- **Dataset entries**

============================================================

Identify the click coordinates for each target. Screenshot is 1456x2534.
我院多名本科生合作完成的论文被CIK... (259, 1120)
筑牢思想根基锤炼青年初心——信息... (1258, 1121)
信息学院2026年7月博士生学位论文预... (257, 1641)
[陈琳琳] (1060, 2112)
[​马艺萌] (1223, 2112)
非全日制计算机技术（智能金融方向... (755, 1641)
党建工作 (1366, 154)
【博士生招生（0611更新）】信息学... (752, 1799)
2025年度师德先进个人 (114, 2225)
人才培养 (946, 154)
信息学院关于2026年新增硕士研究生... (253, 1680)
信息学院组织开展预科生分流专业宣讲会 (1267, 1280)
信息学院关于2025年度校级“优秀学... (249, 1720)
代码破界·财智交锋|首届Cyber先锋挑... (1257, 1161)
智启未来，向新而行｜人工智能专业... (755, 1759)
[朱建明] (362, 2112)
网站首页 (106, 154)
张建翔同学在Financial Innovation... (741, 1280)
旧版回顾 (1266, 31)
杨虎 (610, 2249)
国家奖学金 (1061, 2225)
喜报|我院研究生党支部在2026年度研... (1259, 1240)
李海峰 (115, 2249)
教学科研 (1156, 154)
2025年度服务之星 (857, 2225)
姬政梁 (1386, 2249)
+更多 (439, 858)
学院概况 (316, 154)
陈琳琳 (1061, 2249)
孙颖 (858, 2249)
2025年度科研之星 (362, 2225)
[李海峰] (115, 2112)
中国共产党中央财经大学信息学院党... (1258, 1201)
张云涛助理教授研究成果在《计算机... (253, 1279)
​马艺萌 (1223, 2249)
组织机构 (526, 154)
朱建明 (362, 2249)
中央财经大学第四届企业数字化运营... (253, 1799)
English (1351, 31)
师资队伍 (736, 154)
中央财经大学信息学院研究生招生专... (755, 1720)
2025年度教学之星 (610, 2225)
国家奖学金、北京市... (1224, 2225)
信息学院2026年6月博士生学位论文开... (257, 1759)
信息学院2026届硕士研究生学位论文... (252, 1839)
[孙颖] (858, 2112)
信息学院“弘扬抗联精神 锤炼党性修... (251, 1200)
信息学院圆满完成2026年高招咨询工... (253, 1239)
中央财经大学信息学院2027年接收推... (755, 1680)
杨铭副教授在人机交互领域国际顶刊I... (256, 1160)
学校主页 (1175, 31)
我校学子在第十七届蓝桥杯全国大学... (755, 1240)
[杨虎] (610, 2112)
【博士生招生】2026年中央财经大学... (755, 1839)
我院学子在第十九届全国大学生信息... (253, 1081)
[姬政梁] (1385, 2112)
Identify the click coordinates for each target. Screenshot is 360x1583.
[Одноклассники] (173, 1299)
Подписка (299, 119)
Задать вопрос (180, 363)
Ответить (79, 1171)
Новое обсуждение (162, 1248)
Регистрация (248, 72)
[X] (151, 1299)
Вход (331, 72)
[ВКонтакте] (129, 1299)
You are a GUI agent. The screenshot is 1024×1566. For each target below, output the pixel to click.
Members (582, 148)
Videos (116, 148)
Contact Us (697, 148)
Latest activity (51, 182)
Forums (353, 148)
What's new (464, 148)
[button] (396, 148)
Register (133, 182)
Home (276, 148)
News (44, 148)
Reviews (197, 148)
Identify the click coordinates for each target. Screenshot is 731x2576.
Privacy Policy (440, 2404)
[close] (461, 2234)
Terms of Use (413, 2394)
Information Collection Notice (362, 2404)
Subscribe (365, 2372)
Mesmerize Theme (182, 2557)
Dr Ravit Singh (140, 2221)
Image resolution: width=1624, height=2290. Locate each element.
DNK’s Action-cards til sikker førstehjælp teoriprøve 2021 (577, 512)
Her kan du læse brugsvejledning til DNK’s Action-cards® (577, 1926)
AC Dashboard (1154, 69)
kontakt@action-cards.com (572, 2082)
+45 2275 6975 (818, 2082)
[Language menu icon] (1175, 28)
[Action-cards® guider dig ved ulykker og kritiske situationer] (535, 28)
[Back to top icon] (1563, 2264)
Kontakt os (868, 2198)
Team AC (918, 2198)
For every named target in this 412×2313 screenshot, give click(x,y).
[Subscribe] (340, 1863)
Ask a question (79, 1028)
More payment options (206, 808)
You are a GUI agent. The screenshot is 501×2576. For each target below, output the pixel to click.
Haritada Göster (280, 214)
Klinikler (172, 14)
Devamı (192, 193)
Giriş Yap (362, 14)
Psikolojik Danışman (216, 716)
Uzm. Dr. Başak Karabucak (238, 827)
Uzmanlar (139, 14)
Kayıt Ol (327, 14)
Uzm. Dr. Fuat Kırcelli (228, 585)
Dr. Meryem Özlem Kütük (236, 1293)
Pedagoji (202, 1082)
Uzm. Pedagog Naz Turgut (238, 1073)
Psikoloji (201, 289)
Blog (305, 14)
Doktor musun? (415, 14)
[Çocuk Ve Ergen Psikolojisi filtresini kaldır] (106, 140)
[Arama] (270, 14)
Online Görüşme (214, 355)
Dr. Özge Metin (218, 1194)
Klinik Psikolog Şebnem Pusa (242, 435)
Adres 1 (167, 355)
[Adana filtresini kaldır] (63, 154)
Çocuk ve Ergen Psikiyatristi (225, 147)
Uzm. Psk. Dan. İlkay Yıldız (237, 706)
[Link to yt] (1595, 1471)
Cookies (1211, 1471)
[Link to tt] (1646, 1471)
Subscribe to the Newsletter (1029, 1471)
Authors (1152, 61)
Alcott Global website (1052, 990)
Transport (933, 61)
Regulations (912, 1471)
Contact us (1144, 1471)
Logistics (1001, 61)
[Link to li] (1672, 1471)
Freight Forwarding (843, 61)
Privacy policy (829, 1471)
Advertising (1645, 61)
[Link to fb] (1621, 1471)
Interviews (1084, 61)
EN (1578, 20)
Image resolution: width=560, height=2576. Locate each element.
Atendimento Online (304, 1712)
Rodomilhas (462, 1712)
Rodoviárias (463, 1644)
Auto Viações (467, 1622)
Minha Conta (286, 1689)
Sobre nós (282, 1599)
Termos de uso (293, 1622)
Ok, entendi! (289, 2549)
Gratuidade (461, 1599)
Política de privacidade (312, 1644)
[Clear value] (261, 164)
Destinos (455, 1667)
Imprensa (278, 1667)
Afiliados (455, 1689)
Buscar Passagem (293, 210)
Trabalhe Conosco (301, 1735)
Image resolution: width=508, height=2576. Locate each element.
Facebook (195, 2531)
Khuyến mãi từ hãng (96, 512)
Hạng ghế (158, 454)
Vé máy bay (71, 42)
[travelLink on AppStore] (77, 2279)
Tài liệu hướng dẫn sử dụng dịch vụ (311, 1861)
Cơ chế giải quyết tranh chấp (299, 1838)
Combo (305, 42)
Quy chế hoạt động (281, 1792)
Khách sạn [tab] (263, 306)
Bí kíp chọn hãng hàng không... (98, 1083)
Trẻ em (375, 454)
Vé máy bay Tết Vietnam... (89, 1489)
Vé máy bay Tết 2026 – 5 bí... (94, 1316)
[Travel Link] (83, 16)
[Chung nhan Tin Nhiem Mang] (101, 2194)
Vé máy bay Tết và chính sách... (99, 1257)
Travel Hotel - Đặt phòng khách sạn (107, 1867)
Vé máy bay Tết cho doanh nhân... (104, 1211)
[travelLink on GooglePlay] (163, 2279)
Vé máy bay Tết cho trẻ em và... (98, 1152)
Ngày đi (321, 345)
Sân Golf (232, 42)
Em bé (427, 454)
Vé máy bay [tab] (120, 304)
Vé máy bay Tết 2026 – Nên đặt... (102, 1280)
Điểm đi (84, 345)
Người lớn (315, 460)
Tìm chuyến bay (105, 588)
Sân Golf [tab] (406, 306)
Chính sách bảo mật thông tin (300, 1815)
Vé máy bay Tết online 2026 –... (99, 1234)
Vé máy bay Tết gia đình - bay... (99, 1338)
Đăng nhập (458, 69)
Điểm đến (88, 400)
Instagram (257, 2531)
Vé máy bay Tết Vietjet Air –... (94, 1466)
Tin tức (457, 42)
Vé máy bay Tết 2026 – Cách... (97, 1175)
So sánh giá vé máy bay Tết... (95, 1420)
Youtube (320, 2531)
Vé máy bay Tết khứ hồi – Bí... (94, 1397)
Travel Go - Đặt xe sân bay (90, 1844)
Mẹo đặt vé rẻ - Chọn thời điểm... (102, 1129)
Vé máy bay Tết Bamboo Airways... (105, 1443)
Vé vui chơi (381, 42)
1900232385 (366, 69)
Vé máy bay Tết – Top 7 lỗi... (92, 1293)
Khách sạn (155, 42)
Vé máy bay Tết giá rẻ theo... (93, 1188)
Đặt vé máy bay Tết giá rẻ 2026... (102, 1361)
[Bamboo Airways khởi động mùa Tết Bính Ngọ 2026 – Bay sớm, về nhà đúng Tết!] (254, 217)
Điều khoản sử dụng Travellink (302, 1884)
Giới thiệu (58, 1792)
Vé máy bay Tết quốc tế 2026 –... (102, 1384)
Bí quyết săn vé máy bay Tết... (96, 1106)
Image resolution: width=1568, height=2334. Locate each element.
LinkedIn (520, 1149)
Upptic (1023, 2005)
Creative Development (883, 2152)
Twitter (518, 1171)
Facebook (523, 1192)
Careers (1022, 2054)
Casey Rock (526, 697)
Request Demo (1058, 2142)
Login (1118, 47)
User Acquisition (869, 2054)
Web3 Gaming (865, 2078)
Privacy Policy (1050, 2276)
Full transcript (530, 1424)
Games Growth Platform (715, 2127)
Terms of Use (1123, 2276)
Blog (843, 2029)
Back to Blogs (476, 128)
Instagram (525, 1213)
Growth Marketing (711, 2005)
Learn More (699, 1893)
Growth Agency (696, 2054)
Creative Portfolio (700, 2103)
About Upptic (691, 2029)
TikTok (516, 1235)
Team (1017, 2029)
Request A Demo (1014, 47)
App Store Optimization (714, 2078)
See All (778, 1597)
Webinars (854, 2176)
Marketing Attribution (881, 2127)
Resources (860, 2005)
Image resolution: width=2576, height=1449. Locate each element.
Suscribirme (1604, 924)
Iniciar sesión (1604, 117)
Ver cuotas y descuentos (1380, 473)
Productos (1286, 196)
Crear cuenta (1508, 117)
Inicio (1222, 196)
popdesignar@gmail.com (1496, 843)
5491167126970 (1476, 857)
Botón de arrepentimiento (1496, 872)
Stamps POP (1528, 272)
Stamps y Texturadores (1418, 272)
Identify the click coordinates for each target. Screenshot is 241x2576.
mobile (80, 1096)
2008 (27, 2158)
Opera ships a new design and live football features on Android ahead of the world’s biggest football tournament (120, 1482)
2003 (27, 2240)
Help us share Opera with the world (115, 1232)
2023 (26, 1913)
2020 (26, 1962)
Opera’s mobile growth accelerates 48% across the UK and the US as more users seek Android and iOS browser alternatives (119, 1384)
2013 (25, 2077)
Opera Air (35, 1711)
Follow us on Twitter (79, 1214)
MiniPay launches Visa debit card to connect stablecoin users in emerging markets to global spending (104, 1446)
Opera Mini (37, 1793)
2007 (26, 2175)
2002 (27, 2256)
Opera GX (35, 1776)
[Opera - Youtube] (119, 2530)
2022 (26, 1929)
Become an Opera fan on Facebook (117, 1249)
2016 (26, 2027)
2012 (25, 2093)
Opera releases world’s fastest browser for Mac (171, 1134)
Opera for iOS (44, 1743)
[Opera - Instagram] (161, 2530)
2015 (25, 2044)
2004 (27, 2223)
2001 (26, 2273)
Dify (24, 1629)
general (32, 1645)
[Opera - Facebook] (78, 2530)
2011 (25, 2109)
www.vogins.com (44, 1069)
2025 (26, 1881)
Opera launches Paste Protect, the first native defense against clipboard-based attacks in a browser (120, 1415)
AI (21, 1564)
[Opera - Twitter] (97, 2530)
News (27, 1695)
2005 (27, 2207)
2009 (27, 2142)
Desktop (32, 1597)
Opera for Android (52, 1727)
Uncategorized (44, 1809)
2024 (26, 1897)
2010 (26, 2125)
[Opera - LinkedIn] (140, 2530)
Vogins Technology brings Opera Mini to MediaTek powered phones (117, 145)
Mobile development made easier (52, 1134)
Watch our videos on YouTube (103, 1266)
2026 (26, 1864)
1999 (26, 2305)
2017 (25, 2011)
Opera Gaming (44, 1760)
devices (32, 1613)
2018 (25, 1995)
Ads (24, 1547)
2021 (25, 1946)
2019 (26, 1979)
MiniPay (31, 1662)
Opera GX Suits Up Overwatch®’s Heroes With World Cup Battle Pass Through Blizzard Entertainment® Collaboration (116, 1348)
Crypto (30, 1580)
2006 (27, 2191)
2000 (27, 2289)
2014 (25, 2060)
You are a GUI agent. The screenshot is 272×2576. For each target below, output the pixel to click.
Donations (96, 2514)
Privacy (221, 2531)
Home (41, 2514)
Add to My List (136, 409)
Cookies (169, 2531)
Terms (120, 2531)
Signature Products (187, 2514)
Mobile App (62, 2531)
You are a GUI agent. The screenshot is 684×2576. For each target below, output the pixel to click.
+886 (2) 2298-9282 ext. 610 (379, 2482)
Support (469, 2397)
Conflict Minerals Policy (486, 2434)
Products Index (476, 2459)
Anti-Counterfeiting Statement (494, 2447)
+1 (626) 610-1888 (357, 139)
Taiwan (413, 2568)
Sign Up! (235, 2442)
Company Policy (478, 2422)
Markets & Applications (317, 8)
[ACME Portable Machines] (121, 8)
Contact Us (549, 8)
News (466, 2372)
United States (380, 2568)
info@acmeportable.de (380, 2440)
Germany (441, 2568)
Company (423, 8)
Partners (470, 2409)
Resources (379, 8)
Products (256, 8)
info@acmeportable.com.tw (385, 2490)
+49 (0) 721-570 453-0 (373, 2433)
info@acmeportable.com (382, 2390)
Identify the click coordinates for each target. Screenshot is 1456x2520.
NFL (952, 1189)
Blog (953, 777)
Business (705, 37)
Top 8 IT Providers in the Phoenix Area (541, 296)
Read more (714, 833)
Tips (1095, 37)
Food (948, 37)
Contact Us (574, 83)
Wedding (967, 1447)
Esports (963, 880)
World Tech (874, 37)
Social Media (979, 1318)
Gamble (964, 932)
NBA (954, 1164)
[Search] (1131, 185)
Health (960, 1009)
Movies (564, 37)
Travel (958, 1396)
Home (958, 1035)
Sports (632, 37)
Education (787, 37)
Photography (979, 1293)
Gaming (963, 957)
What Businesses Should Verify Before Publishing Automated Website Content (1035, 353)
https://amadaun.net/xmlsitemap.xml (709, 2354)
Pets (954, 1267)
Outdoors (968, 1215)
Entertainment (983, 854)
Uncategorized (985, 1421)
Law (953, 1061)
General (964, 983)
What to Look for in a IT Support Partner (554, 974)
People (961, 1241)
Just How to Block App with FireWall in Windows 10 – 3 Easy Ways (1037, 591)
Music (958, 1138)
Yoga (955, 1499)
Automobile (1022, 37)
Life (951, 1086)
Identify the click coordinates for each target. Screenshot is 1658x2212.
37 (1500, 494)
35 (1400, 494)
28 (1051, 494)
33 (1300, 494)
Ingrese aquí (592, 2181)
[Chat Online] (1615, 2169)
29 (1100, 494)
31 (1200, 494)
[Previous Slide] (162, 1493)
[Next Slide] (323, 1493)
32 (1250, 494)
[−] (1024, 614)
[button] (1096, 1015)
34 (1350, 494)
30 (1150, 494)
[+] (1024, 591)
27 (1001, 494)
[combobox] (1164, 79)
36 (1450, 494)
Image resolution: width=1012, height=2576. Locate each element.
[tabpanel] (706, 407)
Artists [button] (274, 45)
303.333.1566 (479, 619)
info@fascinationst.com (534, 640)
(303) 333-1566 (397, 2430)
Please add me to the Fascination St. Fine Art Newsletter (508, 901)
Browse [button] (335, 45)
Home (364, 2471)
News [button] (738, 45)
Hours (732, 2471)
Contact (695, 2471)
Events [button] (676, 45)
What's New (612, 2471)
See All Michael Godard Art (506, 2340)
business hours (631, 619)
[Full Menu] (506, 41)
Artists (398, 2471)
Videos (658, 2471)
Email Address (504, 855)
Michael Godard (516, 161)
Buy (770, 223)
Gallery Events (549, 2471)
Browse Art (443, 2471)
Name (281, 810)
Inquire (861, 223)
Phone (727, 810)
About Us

============================================================

- **TASK DESCRIPTION**
Above are some lines. Repeat exactly, and only, those from the line that has "Outdoors (968, 1215)" through the line that has "36 (1450, 494)".

- **ANSWER FOR THE TASK**
Outdoors (968, 1215)
Entertainment (983, 854)
Uncategorized (985, 1421)
Law (953, 1061)
General (964, 983)
What to Look for in a IT Support Partner (554, 974)
People (961, 1241)
Just How to Block App with FireWall in Windows 10 – 3 Easy Ways (1037, 591)
Music (958, 1138)
Yoga (955, 1499)
Automobile (1022, 37)
Life (951, 1086)
Identify the click coordinates for each target. Screenshot is 1658x2212.
37 (1500, 494)
35 (1400, 494)
28 (1051, 494)
33 (1300, 494)
Ingrese aquí (592, 2181)
[Chat Online] (1615, 2169)
29 (1100, 494)
31 (1200, 494)
[Previous Slide] (162, 1493)
[Next Slide] (323, 1493)
32 (1250, 494)
[−] (1024, 614)
[button] (1096, 1015)
34 (1350, 494)
30 (1150, 494)
[+] (1024, 591)
27 (1001, 494)
[combobox] (1164, 79)
36 (1450, 494)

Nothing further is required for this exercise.